One Republican strategist, speaking on the condition of anonymity, said Pawlenty would be "a solid pick" for Romney.

"Romney could pick Pawlenty for all the same reasons that Obama picked Biden. Pawlenty has serious policy chops and an impressive record in his own right, and has proven to be a better surrogate than presidential candidate," the strategist said. "If Boston is looking for a loyal friend who can connect with blue collar voters and score policy points against Biden in the debate, Pawlenty would be a solid pick."

On Wednesday morning, as Obama returned from his whirlwind trip to Afghanistan one year after the death of Osama bin Laden, there was Pawlenty on national television outlining why Obama's trip was "fully appropriate," but his approach to the war in Afghanistan was mistaken.

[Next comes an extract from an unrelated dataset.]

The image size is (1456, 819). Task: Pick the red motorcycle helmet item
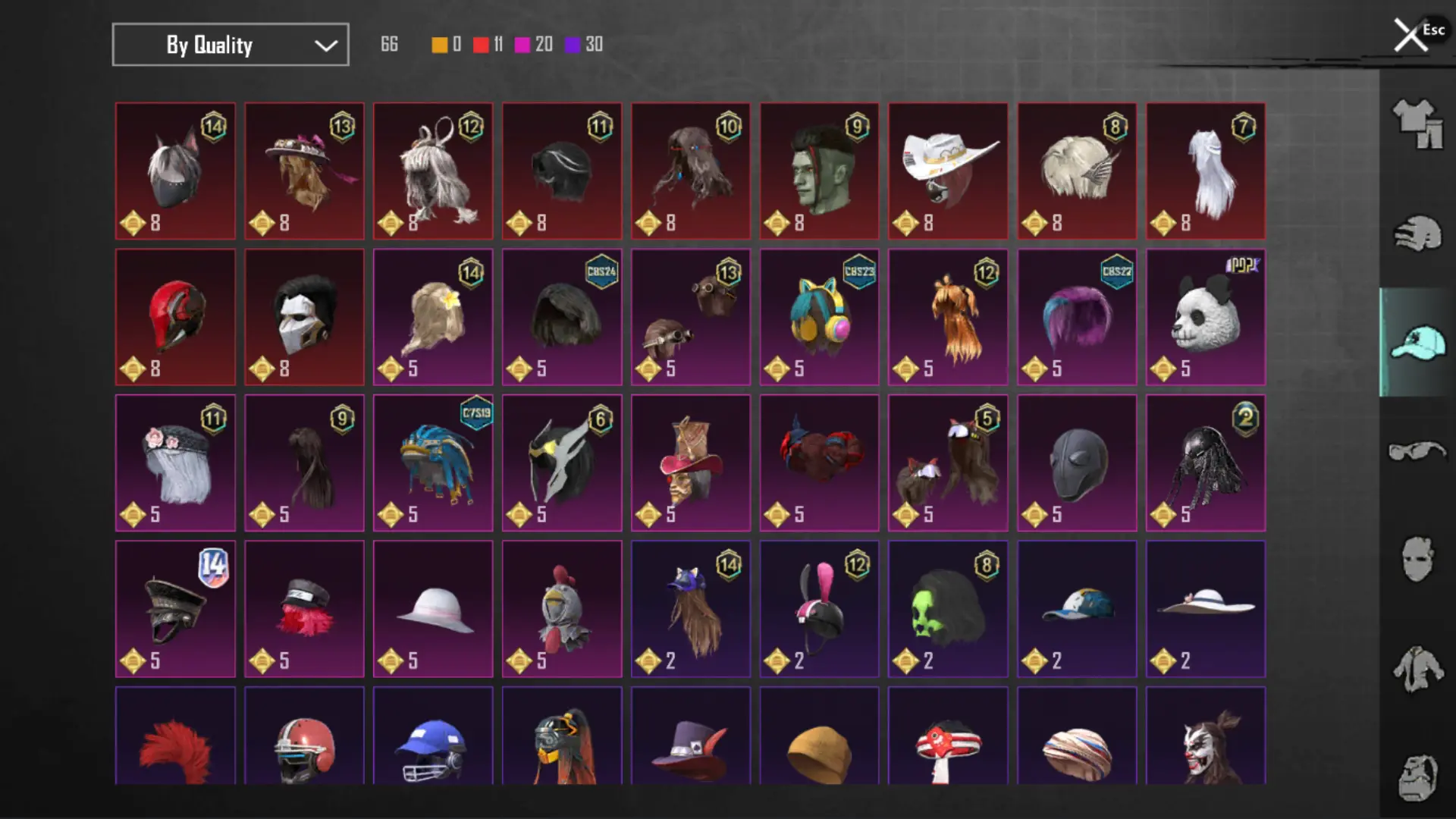[x=175, y=317]
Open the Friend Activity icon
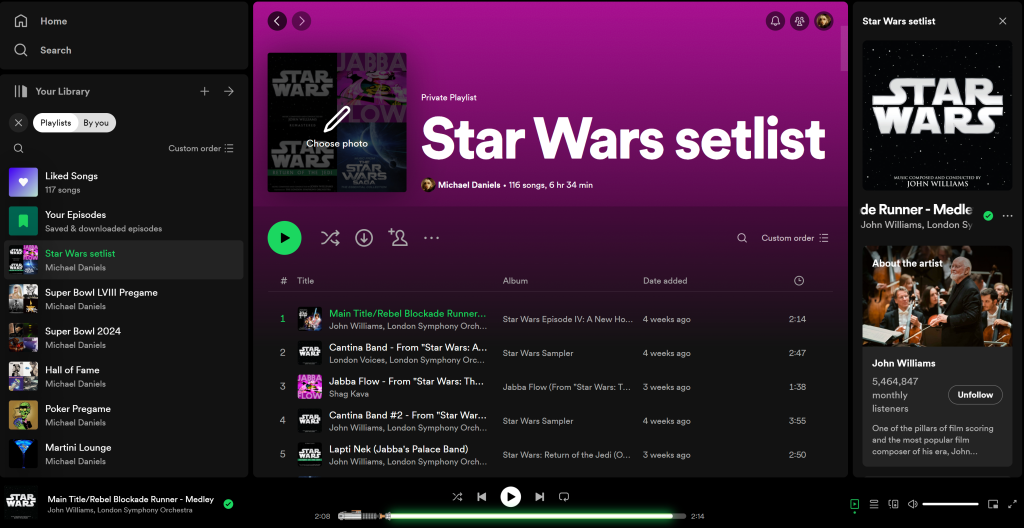The width and height of the screenshot is (1024, 528). coord(799,21)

"We aren't criticizing him for going to Afghanistan to visit the troops," Pawlenty told CNN's Soledad O'Brien. However, he continued, "Gov. Romney feels it's important to define the mission ahead in terms of strategic outcomes, not in terms of days or months on the calendar. And those strategic outcomes include making sure al Qaeda is defeated, making sure the insurgencies - including, by the way, groups like the Taliban are incapable, in a way, of re-forming in a way that threatens Afghan security or the situation next door in Pakistan - and making sure that the Afghan security forces and police forces have enough capacity to be able to make sure the country is at least reasonably stable."

At one point, referring to Newt Gingrich's attacks on Romney during the contentious GOP primary, Pawlenty said, "There's a celebrated and time-honored tradition of people who fight hard against each other for a party's nomination saying some things that are in tension or in conflict with each other, but then becoming colleagues and teammates as you get on to the bigger goal which is defeating the other side, in this case defeating President Obama."

Pawlenty wasn't talking about his own relationship with Romney, but he easily could have been. The question now is whether the two of them will become teammates on the GOP ticket this fall.

Matthew Jaffe is covering the 2012 campaign for ABC News and Univision.